Abyss
80 miles from Halenkov, the village that the Fridels emigrated from, is the Macocha gorge, the deepest sinkhole in central Europe. Macocha is a collapsed cavern exposing a section of the Moravian Karst cave system to sunlight, with a deep lake at its bottom. There are many variations on a eponymous myth (Macocha comes from the Czech word for ‘Stepmother’). The story is usually described as being based on true events. A stepmother throws her stepson into the abyss, either for her son’s inheritance, or in stories where her husband is poor (how could he not be poor?), for some magical link between the health of her own sickly son and her healthy stepson. The stepson survives, dangling from a ledge or a tree. The stepmother either kills herself from guilt, or the death of her own son, or the village comes together to kill her when the stepson is rescued.

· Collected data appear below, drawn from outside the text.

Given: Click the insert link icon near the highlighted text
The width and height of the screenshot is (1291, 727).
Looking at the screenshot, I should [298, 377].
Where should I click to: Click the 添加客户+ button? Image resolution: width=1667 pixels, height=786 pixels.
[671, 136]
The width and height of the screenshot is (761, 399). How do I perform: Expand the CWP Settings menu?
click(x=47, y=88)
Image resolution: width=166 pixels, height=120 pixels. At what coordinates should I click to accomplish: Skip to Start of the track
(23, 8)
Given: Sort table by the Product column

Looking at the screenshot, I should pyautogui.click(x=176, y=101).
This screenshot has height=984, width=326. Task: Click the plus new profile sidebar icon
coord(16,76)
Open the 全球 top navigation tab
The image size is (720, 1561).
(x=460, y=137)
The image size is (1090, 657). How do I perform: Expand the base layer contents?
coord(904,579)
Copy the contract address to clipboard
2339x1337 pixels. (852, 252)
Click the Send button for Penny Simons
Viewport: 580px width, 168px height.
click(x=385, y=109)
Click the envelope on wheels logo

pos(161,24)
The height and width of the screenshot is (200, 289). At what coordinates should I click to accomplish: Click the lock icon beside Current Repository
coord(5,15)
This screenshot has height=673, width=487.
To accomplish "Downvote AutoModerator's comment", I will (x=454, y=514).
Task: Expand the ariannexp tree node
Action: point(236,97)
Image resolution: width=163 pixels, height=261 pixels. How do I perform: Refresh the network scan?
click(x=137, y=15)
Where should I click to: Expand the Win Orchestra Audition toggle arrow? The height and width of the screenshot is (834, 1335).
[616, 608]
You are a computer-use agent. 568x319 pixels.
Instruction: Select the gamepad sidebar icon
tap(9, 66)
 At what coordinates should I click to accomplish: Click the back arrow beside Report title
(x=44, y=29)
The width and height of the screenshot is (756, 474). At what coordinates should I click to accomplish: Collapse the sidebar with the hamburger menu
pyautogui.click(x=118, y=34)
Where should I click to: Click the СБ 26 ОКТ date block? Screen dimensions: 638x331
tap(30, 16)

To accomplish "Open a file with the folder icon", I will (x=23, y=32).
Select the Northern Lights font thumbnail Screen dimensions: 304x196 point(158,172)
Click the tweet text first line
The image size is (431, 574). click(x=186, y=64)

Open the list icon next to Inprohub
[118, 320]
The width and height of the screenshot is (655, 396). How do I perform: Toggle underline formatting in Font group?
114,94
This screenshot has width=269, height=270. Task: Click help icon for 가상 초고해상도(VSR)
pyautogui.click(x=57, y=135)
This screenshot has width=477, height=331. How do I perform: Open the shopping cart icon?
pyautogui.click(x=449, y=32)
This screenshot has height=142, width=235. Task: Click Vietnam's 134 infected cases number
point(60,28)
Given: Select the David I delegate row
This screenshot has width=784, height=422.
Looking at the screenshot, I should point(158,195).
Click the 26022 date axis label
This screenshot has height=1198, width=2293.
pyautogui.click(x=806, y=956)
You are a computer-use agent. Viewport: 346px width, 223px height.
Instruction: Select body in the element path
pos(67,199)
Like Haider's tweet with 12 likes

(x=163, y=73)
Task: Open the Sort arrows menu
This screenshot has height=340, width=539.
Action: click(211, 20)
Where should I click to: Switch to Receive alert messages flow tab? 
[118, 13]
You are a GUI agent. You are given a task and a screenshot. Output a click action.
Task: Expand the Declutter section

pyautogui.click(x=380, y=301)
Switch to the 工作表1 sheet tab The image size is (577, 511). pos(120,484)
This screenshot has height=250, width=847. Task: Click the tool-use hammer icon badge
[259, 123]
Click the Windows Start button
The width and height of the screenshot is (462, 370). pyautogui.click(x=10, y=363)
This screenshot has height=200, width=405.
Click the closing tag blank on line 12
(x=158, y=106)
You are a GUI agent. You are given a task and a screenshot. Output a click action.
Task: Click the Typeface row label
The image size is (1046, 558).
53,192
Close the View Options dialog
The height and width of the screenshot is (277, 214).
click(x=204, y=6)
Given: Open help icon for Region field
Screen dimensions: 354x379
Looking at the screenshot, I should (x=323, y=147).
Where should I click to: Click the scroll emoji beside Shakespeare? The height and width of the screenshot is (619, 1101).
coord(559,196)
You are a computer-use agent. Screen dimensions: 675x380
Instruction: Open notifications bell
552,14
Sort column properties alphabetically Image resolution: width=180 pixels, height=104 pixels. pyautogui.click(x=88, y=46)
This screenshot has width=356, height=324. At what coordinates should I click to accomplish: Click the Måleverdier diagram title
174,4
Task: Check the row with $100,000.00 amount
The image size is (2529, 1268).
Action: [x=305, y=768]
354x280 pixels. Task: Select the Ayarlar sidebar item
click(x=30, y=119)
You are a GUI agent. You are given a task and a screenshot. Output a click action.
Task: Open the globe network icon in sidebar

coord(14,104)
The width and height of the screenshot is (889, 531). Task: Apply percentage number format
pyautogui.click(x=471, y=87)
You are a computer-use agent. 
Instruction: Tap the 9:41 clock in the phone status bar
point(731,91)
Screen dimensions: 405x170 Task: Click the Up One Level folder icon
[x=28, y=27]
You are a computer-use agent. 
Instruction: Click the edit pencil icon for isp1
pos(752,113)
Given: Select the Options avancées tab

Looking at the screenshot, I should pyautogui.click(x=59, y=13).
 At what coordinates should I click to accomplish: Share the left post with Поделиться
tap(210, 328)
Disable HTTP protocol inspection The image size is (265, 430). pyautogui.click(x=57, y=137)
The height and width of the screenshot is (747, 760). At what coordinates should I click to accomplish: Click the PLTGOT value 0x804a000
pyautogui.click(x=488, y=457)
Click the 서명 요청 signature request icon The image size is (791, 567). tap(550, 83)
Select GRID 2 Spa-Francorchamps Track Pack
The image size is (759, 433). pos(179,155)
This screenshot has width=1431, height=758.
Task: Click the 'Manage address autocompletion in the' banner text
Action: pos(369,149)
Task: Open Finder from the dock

It is little known that F. J. Schwoy introduced into literature in his 2nd volume of Topography on pp. 211-212 the legend of Macoš, which is still described and told in the Moravian Karst: “A woman cunningly threw her stepson into an abyss, and when he remained unharmed and returned home, the stepmother was thrown there by the locals as punishment.” Compared to the previous version given by Visgius, this legend of Macoš is already “definitive”. Here is the topos of inheritance that drives violence, a blended family with internal conflicts, an attempted murder justified by imagined future generations, moravian peasantry, the hellmouth leading to neverending caverns. This is a fairy tale about violence that leads from the frontier to the dungeon.